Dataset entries
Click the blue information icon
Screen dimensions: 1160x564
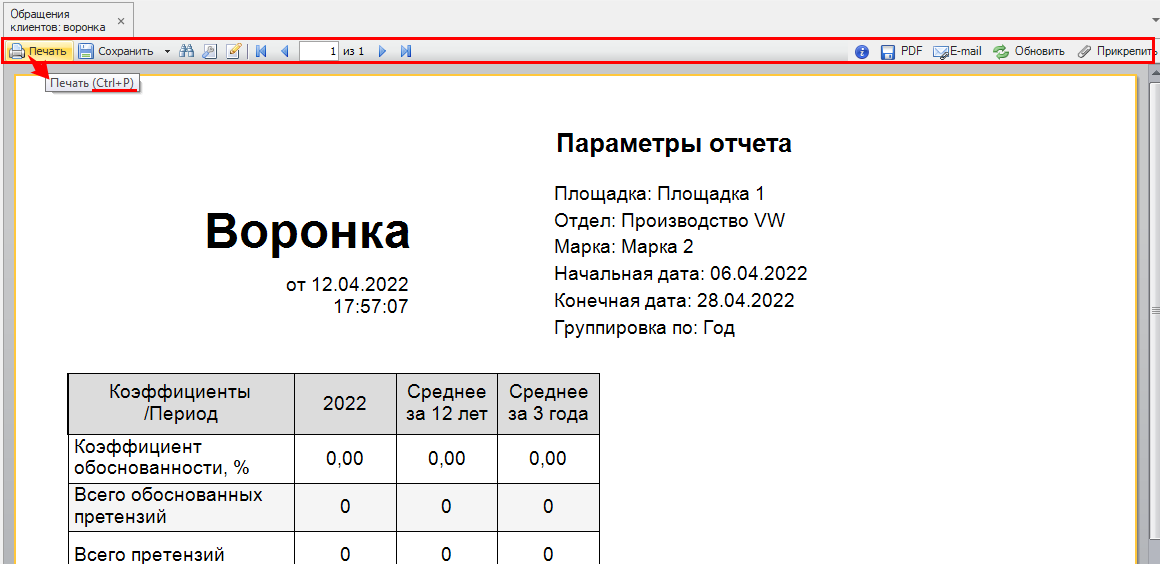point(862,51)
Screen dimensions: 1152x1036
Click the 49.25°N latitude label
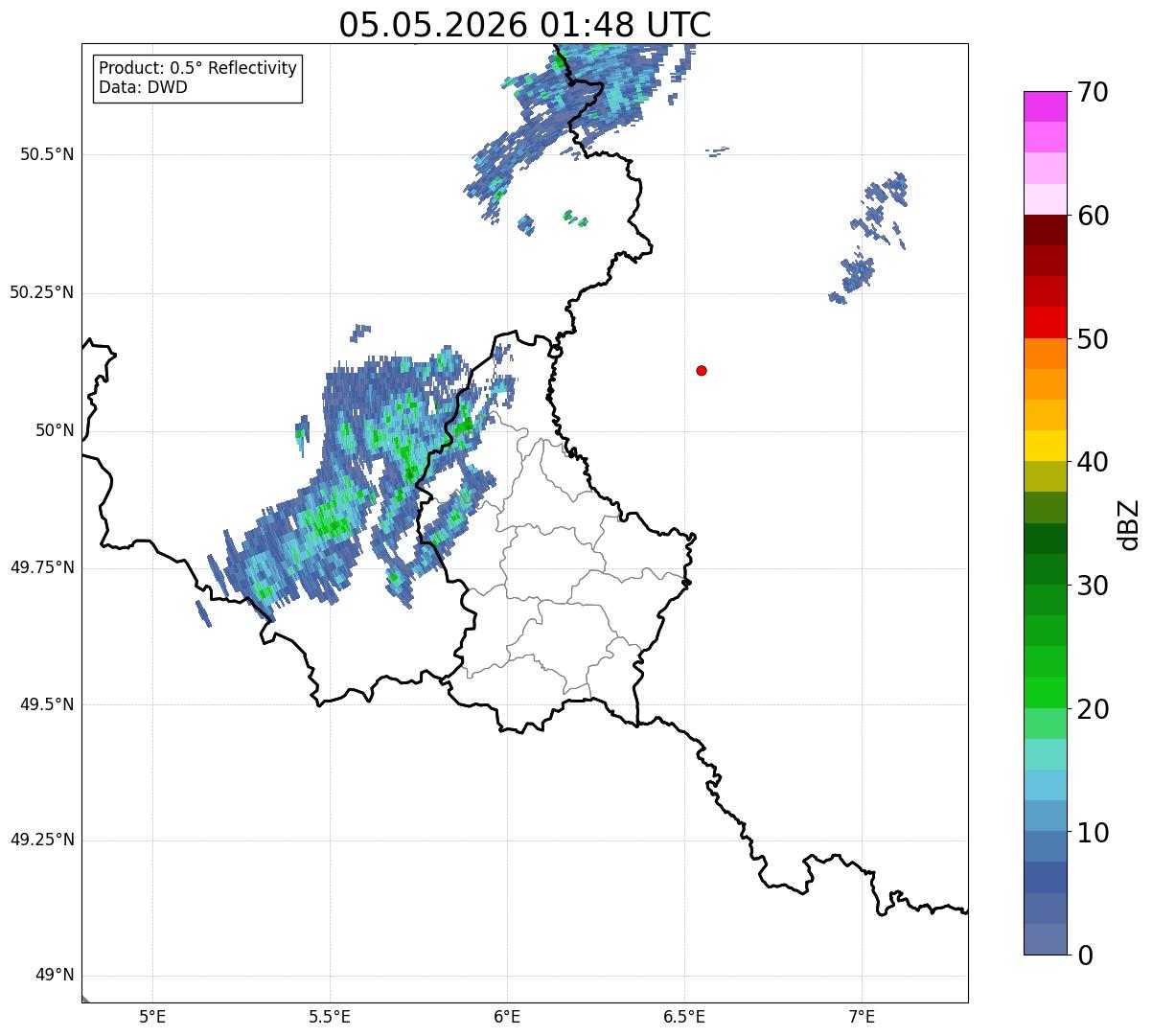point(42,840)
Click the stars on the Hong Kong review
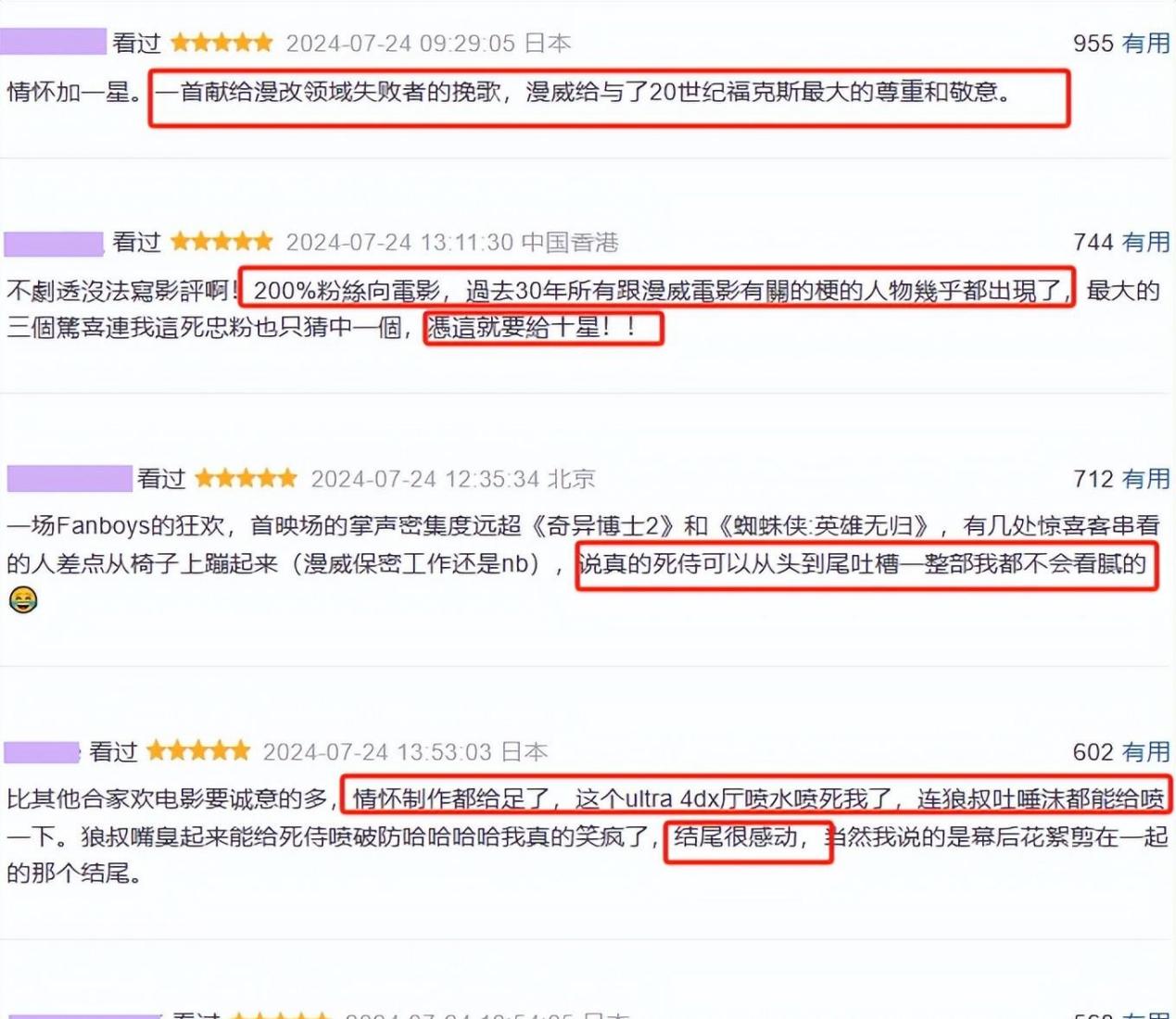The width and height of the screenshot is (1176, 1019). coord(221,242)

--

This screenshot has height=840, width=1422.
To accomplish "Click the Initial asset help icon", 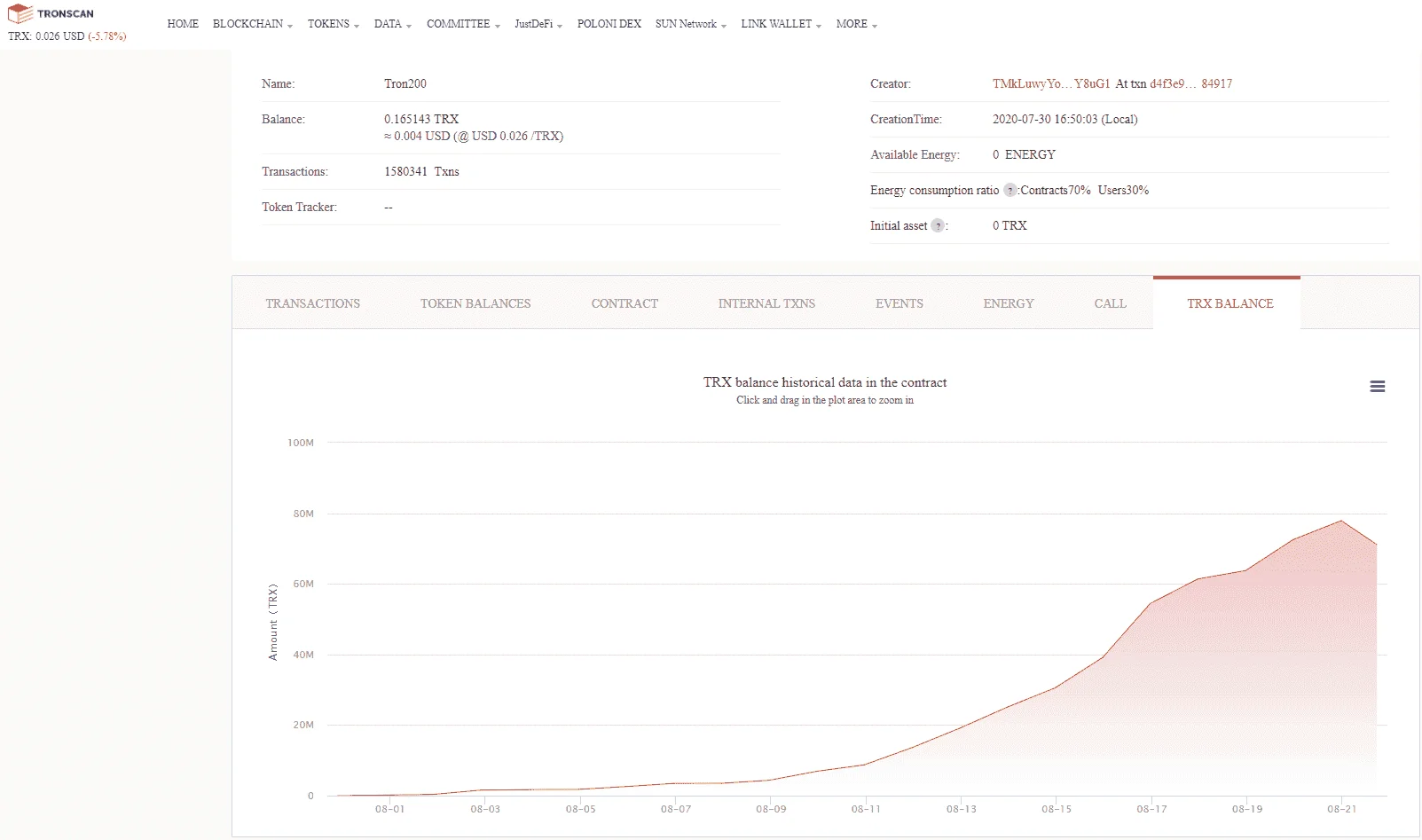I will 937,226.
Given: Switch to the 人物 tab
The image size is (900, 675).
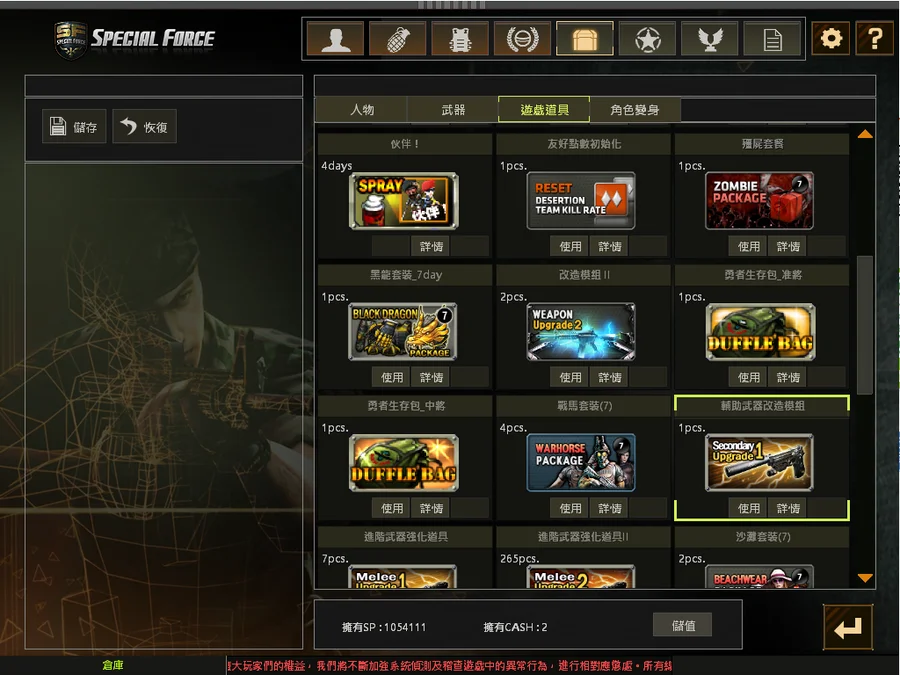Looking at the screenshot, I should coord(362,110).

# Stated problem:
Report only the number of lines in the listing above that contain the string "dimensions". Matching is case-sensitive.

# Response to this exercise:
2